■ DATASET:
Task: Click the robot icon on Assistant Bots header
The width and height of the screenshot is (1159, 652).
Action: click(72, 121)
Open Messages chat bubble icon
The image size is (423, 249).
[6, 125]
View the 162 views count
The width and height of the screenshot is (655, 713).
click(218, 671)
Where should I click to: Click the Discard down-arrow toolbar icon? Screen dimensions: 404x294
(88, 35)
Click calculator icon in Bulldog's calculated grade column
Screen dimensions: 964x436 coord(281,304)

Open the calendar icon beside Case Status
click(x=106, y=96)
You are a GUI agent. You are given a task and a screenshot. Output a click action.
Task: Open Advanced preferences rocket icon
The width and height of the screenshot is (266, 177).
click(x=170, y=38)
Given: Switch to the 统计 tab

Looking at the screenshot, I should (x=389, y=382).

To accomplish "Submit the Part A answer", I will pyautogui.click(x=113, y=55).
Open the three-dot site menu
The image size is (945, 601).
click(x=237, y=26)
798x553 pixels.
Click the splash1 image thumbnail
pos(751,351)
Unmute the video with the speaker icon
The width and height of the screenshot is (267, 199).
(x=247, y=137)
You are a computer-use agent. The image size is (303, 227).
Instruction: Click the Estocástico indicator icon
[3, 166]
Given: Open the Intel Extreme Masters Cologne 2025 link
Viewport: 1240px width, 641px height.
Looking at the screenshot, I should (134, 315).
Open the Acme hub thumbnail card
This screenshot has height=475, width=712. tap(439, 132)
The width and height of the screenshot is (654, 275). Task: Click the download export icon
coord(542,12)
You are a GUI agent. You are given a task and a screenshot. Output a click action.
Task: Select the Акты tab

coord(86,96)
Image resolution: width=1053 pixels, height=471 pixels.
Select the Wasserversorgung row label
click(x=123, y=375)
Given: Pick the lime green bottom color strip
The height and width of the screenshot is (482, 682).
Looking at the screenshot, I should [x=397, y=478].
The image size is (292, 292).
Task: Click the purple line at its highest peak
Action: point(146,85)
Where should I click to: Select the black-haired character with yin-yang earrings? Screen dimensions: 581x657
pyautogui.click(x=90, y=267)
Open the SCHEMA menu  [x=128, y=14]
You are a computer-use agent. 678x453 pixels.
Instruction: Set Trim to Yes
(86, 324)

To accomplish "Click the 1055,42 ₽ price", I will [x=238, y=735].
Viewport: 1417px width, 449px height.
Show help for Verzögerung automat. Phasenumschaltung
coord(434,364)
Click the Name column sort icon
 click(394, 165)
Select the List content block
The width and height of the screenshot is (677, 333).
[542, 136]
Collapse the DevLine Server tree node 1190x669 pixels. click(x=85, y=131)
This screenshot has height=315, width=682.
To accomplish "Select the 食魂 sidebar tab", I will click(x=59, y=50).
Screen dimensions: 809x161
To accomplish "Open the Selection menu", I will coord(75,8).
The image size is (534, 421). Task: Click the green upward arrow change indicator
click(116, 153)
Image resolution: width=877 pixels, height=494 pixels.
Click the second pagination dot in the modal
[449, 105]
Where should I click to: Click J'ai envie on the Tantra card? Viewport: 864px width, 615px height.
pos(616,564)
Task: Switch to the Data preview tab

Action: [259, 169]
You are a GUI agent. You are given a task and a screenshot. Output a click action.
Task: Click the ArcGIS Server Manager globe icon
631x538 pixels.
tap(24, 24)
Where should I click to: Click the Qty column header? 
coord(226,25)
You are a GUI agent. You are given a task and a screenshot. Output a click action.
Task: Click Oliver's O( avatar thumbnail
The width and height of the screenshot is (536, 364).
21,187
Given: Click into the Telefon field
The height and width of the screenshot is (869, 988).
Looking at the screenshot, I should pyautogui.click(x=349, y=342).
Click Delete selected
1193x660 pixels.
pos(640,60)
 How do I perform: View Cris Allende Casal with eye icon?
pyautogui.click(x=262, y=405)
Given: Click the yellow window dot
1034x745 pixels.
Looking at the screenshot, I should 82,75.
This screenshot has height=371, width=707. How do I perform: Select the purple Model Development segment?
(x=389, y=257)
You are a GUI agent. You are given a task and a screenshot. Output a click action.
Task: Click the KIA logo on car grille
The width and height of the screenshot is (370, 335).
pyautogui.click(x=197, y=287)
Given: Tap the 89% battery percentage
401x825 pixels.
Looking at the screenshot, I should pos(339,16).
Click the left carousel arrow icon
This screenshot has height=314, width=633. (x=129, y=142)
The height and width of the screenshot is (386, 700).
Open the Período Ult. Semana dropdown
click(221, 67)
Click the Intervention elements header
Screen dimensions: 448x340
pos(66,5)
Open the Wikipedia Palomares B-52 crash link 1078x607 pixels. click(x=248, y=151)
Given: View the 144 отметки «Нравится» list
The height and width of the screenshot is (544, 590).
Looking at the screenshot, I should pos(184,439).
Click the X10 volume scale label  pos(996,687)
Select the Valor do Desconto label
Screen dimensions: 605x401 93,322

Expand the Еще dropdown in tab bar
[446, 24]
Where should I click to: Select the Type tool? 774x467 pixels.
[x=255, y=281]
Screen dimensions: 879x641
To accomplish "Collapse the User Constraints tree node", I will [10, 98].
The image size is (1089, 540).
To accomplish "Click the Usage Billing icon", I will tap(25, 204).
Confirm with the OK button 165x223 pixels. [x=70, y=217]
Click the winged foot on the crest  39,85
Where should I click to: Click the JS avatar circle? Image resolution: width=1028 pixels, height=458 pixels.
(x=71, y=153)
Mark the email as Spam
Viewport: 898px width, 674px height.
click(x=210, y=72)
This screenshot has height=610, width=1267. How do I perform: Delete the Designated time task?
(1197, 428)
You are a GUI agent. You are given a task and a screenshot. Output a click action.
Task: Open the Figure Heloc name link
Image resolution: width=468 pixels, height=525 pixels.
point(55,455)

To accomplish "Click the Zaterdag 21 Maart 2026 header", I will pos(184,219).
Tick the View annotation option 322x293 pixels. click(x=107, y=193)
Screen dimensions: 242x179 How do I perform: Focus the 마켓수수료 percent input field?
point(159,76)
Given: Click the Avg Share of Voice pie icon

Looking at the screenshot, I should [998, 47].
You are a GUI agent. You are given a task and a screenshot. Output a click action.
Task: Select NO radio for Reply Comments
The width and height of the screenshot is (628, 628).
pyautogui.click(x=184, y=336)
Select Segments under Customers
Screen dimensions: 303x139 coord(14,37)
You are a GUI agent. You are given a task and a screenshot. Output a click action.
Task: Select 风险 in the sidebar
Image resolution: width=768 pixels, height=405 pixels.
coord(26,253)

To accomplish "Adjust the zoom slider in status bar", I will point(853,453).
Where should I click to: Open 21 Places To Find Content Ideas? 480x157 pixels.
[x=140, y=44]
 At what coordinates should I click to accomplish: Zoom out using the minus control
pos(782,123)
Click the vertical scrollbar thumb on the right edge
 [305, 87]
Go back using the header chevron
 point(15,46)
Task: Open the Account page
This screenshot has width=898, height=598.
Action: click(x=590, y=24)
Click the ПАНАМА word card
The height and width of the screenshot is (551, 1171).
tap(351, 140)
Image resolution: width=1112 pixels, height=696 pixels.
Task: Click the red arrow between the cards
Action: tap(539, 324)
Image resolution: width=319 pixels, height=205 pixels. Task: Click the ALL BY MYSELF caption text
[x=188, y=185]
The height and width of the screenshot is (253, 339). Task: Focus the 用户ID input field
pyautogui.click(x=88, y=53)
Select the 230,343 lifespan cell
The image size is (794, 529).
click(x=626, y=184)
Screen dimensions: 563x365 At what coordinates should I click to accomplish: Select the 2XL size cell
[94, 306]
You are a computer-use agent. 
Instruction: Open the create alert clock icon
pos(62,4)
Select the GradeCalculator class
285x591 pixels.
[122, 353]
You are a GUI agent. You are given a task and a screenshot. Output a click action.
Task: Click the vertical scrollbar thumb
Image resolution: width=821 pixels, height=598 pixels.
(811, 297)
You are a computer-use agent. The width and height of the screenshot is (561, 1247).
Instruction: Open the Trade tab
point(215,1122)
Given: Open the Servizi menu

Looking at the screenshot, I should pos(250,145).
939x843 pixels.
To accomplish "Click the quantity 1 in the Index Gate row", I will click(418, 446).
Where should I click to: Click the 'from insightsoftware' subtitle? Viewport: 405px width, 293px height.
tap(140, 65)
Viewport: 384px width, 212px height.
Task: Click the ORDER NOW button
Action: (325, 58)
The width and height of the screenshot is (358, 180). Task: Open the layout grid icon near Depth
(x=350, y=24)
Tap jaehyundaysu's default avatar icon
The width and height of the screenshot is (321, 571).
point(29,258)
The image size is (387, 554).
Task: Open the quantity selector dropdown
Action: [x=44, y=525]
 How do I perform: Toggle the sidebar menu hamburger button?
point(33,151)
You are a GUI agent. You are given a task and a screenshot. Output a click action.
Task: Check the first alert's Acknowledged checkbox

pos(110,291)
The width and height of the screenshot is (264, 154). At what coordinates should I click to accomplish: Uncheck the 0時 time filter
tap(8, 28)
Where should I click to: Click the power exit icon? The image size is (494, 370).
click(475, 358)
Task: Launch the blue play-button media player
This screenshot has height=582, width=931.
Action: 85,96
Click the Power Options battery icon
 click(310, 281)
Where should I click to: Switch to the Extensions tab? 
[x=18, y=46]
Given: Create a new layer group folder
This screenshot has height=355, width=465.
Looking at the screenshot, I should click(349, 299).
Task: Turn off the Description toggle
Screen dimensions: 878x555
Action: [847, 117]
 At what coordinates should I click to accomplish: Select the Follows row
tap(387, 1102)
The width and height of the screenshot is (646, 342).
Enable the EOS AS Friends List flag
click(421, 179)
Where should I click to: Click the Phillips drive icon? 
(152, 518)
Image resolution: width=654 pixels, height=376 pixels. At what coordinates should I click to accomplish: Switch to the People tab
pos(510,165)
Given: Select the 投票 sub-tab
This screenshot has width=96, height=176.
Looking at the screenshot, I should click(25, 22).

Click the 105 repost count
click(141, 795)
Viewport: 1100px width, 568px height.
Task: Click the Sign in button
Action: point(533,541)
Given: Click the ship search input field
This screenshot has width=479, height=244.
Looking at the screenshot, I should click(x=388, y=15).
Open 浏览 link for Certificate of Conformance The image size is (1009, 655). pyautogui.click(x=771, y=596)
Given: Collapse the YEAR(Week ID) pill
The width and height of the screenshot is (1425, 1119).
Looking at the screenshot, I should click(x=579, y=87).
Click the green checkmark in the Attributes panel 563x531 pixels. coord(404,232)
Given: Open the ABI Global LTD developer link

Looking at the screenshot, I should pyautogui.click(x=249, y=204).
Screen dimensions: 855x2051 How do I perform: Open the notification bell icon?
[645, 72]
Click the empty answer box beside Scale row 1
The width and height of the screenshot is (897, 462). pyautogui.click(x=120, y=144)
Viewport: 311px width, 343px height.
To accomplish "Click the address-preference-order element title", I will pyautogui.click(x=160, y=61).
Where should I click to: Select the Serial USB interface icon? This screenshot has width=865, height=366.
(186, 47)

■ WHAT TO DO: All lines in the records above with "computer" need to be found and copied.

■ EXERCISE ANSWER:
You are a computer-use agent. The image size is (303, 227).
You are a computer-use agent. 678x453 pixels.
You are a computer-use agent. 
You are a computer-use agent. The width and height of the screenshot is (561, 1247).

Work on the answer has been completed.